> _Objetivos_:
[1] Enumera todos los lugares que el texto sobre Bajmut menciona por su nombre.
[2] Según el texto sobre Bajmut, ¿por qué muchos de los civiles que siguen en la ciudad no pueden refugiarse en los sótanos de sus edificios?
[3] Prosigue el texto sobre Bajmut a partir de su última oración.

> _Fragmento del texto_:
--------------------------------

Hay explosiones constantes y combates callejeros en algunas áreas, pero las fuerzas ucranianas todavía controlan la ciudad. Las autoridades ucranianas han dicho que seguirán defendiendo a Bajmut por ahora. Este lunes, tras una reunión del Estado Mayor, la presidencia de Zelenski informó de que los altos mandos abogaron por continuar la defensa de Bajmut y fortalecer “aún más” las posiciones ucranianas allí. Más tarde, en su discurso nocturno, el presidente dijo que los principales generales acordaron por unanimidad continuar, “no retirarse” y reforzar las defensas ucranianas.

De caer Bajmut, el frente podría desplazarse a localidades próximas como Chasiv Yar, cuya posición más elevada podría favorecer la defensa de las tropas ucranianas, apuntan algunos analistas. Las autoridades tratan de convencer a los civiles que aún permanecen en la ciudad para ser evacuados, pero cientos de habitantes, la mayoría ancianos, se niegan. Muchos no pueden ni refugiarse en los sótanos de sus edificios, ya que a excepción de aquellos que pertenecen a viviendas unifamiliares, están ocupados por los soldados ucranianos desplegados para defender Bajmut.

Lyudmila, y tantas otras vecinas, siguen en sus trece. Cuenta que su hija se encuentra en una ciudad ocupada por las tropas rusas -que prefiere no detallar por razones de seguridad-, que la escribe preocupada y la insiste en la evacuación. Y ella vuelve a decirle que no. Que quiere quedarse en la casa donde nació su madre y donde la vio morir.

Pero las lágrimas de Lyudmila se despiertan cuando habla su nieta. Cuando la señora la menciona, el caparazón fabricado para resistir el revés de la guerra parece agrietarse por unos segundos. Qué ganas tiene de verla otra vez. La joven, de 28 años, huyó a Rusia, no por razones ideológicas sino por necesidad: “Quería proteger a sus hijos y allí tenía familiares que podían ayudarla”. 

Desde Moscú, su nieta celebra haber podido hablar con su abuela hace dos días. “Estoy muy preocupada por ella. La amo mucho”, dice la veinteañera a elDiario.es a través de mensaje. También le pide que salga del agujero negro en el que se encuentra, pero su abuela mantiene su decisión. “Mi nieta me dice 'Abuela te quiero mucho, quiero verte mucho. Si te pasa algo voy a ir, voy a quitar escombros con mis manos, voy a buscarte’”, detalla Lyudmila desbordada de emoción. “Se me quema el alma con todo lo que está pasando”. Pero la mujer se retira las lágrimas rápidamente y corre a sonreír: “¿Más té?”.

Lyudmila dice no pasar hambre gracias a la ayuda humanitaria. Si algo le falta, acude a la tienda de Vardan. En esa misma calle convertida en una ruta de entrada y salida al frente de Bajmut, una pequeña mesa de madera se tambalea ante el paso acelerado de los blindados con dirección a la ciudad asediada por las tropas rusas. Sobre ella hay una decena de botellas de refrescos y bebidas energéticas. Nadie espera tras el mostrador improvisado, para encontrar al tendero hay que llamar a la puerta de un pequeño habitáculo construido a base de ladrillo y madera. En su interior, dos hombres comen un plato caliente, y una barra acumula varias barras de pan y pizzas precocinadas.

--------------------------------

> _Información proporcionada_:
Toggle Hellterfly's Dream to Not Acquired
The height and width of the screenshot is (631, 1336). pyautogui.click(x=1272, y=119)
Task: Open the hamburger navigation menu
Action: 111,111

--------------------------------

> _Respuestas_:
[1] Bajmut, Chasiv Yar, Rusia y Moscú.

[2] Porque esos sótanos están ocupados por los soldados ucranianos desplegados para defender Bajmut. Solo quedan libres los de las viviendas unifamiliares.

[3]
Es la pequeña tienda creada en plena guerra por Vardan Hosryan, un hombre armenio de 48 años. En verano, un bombardeo arrasó la finca y el ganado con los que se ganaba la vida. En otoño, construyó este pequeño espacio junto a su casa para tratar de salir adelante en medio de la contienda. “Casi no gano nada, porque también regalamos el pan a muchos vecinos o les cargamos el teléfono, pero al menos intentamos hacer algo”, dice el hombre.

Su socio, el azerí Ravshan, se encarga del suministro de productos del pequeño comercio improvisado, así como de otras tiendas de Chasiv Yar. Cada dos días viaja a Kiev, donde compra los alimentos para vender en la localidad próxima al frente. Hace una semana, vivía en Bajmut, donde regentaba un bazar que quedó destrozado como consecuencias de las constantes explosiones de la zona. “Por eso decidí irme. Allí ya no se puede estar”, dijo el hombre hace una semana. Ahora, su amigo armenio le acoge en su casa. “Como los rusos y los ucranianos, dicen que los armenios y los azerís somos enemigos, pero mira: eso todo es política. Tenemos diferentes opiniones, pero nos queremos y respetamos”, sostiene Ravwan en referencia al histórico conflicto entre Armenia y Azerbaiyán por el control del territorio de Nagorno Karabaj.

Cerca de la tienda de Vardan, el lento caminar de un anciano contrasta con la acelerada marcha de los vehículos militares que circulan por las calles embarradas de este punto de Chasiv Yar. Se dirige al área de la ciudad a la que recomiendan no aproximarse: el canal. Su vivienda está ubicada en esta zona de la localidad, azotada de manera aún más intensa por el fuego ruso.

El constante rugido de los bombardeos le empujó a huir y alojarse a un kilómetro de distancia, en casa de una familiar. Pero todos los días camina hasta un terreno en el que aún mantiene a sus perros. “Voy a darles de comer”, sostiene el señor, de unos setenta años, mientras continúa sus pasos, descompasados con el incesante sonido de las detonaciones.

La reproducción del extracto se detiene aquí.